1
PENDAHULUAN
1.1 Latar Belakang
Pada era globalisasi dan pasar bebas sekarang ini persaingan di segala bidang telah memasuki semua sektor usaha dan bisnis yang ada di seluruh dunia termasuk Indonesia. Indonesia bukan merupakan negara yang paling mudah untuk mendirikan perusahaan baru atau untuk berperan aktif dibidang bisnis. Keadaan tersebut tercermin dalam laporan peringkat indeks Doing Business 2014 yang diterbitkan oleh Bank Dunia yang menyatakan bahwa Indonesia pada september 2014 berada diposisi 120. Dengan keadaan seperti ini, para pengusaha dan para pengamat bisnis sangat dituntut berpikir keras untuk menyikapi dampak-dampak negatif yang timbul agar mampu mengatasi berbagai masalah yang terjadi dan dapat keluar sebagai pemenang dari persaingan yang makin kompleks dan kompetitif. Jika diperhatikan secara mendalam, ternyata inti dari persaingan terletak pada bagaimana perusahaan dapat menciptakan produk yang lebih murah, lebih baik, lebih cepat, dan sesuai dengan kebutuhan serta keinginan konsumen. Kemajuan dan perkembangan zaman mengubah cara berpikir konsumen dalam memilih sebuah produk yang diinginkan.
Kualitas merupakan salah faktor yang sangat menentukan keberhasilan suatu produk menembus pasarnya, disamping faktor utama yang lain seperti harga dan pelayanan. Pada masa seperti sekarang ini, sudah pasti konsumen banyak yang menginginkan suatu produk dengan kualitas tinggi. Produk yang berkualitas akan memiliki daya saing yang besar dan tingkat kemungkinan untuk diterima oleh masyarakat yang tinggi. Selain itu, kualitas menjadi salah satu tolok ukur keberhasilan suatu perusahaan karena kualitas sebuah produk sangat berpengaruh pada citra perusahaan, keuntungan yang diperoleh perusahaan, produktivitas
perusahaan, dan liabilitas perusahaan (Eddy Herjanto, 2008). Kualitas tidak semata-mata menjadi tanggung jawab bagian produksi saja namun menjadi perhatian semua pihak dalam perusahaan.
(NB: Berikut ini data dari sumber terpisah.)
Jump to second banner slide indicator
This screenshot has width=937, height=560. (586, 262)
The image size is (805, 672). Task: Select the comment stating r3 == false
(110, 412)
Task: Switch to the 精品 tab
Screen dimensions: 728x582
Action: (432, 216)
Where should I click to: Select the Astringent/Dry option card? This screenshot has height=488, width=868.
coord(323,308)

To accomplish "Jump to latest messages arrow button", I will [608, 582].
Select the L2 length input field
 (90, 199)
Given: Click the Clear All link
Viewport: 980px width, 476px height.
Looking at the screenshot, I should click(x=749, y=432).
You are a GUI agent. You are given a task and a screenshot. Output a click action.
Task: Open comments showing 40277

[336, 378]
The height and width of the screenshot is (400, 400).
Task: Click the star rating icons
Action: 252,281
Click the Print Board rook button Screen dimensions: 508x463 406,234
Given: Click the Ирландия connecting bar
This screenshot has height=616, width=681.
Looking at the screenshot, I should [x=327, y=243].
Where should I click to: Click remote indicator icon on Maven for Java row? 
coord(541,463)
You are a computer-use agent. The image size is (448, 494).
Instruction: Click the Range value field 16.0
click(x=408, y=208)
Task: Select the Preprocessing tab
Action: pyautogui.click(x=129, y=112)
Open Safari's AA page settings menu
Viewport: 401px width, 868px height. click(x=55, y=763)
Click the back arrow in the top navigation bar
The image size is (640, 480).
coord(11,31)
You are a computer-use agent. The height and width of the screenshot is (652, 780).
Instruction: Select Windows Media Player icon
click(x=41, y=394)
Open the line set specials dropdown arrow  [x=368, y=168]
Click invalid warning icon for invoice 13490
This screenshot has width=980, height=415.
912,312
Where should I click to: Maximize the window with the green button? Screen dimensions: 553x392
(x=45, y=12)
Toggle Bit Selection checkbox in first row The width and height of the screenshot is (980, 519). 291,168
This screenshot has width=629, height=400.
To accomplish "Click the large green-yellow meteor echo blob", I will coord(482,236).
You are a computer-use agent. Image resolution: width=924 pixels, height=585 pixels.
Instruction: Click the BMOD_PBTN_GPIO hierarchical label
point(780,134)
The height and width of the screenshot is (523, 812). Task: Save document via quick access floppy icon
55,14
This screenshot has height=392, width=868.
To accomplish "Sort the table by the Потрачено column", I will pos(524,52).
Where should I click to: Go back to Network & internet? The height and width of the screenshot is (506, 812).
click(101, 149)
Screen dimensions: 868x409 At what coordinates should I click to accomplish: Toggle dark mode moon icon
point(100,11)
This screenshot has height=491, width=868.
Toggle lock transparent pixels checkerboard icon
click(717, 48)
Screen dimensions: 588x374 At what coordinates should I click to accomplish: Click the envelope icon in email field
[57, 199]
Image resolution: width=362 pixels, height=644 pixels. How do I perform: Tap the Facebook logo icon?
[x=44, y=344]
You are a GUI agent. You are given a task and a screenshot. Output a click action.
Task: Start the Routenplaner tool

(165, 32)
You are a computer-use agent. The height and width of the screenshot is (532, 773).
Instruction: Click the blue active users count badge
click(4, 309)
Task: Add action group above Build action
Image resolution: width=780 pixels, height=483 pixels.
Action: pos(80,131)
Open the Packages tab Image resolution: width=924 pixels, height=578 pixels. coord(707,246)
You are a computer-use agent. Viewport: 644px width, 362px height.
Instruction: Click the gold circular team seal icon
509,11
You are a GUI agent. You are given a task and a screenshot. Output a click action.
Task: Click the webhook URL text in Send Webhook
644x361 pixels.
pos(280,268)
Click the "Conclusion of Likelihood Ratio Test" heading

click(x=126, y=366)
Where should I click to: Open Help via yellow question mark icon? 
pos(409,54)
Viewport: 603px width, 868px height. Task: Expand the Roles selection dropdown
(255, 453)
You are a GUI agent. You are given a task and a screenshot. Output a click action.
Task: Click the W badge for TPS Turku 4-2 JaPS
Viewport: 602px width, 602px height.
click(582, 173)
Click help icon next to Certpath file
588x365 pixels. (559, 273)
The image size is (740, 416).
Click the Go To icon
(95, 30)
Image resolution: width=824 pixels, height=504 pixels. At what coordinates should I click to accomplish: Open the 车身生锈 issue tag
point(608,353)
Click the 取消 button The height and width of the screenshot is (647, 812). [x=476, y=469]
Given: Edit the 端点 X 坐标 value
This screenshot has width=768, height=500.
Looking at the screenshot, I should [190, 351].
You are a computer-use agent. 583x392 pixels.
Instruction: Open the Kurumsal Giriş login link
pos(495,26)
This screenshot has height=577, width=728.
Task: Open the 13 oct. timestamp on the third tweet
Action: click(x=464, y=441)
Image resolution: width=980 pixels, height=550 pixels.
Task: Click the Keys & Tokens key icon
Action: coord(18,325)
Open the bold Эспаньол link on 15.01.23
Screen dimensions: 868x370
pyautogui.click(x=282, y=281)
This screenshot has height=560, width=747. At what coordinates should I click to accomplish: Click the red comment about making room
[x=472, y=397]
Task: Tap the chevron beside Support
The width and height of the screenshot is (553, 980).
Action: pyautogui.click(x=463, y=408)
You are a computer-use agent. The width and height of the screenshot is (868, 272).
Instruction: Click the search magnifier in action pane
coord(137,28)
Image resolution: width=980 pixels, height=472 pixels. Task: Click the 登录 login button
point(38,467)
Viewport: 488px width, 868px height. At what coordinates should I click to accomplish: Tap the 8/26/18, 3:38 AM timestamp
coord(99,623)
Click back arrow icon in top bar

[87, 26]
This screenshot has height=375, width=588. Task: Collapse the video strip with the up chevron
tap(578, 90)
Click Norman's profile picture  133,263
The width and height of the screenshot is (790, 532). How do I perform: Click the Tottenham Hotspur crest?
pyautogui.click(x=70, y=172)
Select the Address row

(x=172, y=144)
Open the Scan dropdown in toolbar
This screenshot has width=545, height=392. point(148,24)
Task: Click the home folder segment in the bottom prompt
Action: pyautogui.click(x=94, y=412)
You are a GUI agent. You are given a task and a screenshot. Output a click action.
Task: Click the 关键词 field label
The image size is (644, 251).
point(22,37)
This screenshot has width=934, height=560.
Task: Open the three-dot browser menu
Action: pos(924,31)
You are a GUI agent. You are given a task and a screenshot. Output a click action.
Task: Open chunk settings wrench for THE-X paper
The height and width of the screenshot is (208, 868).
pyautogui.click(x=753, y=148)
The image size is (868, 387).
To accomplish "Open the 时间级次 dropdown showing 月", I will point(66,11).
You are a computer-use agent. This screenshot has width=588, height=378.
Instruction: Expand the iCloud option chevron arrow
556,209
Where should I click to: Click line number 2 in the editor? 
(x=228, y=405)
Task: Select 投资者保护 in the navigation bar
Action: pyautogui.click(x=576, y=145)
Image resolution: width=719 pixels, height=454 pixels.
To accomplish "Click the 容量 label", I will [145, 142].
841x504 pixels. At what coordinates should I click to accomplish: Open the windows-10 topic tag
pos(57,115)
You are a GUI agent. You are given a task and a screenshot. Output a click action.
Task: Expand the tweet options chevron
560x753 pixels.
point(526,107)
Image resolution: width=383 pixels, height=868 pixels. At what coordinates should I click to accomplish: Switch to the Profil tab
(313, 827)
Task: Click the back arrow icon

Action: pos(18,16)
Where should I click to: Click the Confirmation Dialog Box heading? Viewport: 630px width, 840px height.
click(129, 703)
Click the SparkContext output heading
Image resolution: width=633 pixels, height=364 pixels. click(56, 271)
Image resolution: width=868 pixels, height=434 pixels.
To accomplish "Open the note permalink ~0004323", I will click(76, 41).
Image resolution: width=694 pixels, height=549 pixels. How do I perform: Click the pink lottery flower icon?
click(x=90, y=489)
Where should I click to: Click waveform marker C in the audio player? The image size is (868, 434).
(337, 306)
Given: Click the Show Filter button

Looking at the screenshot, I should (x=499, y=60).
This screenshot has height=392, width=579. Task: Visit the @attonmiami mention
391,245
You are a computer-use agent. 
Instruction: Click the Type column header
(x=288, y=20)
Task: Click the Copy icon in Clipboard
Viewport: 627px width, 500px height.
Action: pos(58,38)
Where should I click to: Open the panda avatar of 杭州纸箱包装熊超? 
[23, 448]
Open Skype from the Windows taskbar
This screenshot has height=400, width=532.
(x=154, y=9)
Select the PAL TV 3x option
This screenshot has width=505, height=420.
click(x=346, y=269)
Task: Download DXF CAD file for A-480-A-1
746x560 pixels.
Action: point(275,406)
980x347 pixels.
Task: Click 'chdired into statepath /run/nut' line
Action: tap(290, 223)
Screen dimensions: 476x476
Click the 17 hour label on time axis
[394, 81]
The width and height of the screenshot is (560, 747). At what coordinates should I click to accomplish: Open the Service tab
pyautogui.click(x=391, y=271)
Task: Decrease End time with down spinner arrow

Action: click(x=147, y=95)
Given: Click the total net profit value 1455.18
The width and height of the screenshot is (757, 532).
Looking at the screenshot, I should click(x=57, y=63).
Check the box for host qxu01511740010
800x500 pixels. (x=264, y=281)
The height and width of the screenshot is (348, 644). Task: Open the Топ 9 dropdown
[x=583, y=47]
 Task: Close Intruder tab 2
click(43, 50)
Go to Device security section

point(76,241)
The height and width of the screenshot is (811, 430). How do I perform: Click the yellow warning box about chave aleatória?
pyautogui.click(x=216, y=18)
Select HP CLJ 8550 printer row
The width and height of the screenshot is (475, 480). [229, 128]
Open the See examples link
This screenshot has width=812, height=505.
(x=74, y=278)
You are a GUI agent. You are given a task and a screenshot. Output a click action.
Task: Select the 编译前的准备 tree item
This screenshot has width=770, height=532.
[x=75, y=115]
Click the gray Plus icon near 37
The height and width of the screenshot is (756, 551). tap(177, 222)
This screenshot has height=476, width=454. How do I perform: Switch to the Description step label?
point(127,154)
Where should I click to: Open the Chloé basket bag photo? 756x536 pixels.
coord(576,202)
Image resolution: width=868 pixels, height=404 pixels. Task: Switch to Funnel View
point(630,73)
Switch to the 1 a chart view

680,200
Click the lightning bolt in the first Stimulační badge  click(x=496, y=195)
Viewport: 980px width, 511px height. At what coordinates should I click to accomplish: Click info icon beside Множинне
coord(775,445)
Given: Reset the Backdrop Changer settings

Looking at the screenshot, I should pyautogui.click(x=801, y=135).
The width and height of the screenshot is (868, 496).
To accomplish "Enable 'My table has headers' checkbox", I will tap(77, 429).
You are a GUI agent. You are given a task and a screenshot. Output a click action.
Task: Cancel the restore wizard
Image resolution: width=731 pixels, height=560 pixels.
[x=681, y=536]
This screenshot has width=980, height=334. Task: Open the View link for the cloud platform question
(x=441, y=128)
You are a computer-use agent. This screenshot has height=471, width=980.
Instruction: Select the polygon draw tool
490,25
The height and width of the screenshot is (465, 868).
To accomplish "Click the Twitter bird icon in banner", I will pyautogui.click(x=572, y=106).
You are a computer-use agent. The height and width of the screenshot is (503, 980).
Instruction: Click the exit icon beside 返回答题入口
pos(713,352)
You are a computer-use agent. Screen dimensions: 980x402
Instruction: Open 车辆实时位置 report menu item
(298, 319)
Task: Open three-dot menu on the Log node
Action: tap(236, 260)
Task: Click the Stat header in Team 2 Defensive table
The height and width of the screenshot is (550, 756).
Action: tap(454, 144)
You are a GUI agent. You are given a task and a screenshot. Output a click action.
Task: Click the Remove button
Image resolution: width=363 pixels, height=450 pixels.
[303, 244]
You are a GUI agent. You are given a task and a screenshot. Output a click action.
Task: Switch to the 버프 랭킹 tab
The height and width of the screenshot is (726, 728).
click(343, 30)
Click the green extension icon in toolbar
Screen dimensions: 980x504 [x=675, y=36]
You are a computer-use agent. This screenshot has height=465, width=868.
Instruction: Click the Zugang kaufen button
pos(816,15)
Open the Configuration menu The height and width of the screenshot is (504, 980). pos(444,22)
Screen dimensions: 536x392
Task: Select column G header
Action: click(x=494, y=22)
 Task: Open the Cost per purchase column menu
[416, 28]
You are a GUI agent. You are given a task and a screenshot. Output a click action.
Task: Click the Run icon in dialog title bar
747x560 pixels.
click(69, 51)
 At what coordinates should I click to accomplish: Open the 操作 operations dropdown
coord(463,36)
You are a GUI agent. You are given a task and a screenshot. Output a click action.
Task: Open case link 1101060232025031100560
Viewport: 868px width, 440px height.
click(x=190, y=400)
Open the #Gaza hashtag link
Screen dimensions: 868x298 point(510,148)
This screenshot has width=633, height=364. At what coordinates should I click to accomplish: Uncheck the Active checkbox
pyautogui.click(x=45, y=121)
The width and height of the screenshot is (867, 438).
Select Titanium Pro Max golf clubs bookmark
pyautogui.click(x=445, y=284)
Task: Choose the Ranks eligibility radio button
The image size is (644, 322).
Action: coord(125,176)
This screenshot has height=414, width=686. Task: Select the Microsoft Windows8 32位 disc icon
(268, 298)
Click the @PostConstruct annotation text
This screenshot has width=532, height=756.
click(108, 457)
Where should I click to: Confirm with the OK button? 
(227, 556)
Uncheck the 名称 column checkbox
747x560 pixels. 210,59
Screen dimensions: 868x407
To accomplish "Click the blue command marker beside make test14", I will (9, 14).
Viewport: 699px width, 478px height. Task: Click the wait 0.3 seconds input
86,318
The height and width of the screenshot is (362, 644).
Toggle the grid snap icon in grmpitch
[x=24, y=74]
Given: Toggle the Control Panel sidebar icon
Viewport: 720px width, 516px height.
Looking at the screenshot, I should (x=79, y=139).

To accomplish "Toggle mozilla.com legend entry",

Pengendalian kualitas tidak lagi hanya dilakukan dibagian produksi saja tetapi juga dilakukan disemua kegiatan operasi perusahaan. Sejak penentuan pemasok bahan baku, pengendalian selama proses produksi, sampai ke proses pengiriman barang, dan pelayanan pasca penjualan. Suatu sistem produksi bisa dikatakan baik jika dapat melaksanakan aktivitas produksi yang bisa memenuhi permintaan konsumen dengan ongkos minimum. Aktivitas produksi yang dimaksudkan disini adalah kegiatan kegiatan yang melibatkan penggunaan bahan baku yang terbatas baik dari segi kualitas maupun kuantitas yang mempengaruhi kelangsungan perusahaan.
Dalam situasi perdagangan terbuka seperti saat ini, setiap perusahaan harus dapat menghasilkan produk yang memenuhi persyaratan mutu minimal yang ditetapkan, yang biasanya yang menggunakan standar nasional sebagai acuannya. Produk yang tidak dapat memenuhi persyaratan kualitas minimal akan sulit bersaing dengan perusahaan sejenis di dalam negeri. Selain persyaratan teknis, kualitas suatu produk juga harus mampu mencakup berbagai faktor lain yang diinginkan konsumen untuk dapat dipenuhi, seperti kesesuaian produk dengan kebutuhan dan penggunaan, pemuasan terhadap keinginan pemakai, kesesuaian produk dengan ketentuan hukum yang berlaku, ketepatan waktu pengiriman, dan biaya yang wajar.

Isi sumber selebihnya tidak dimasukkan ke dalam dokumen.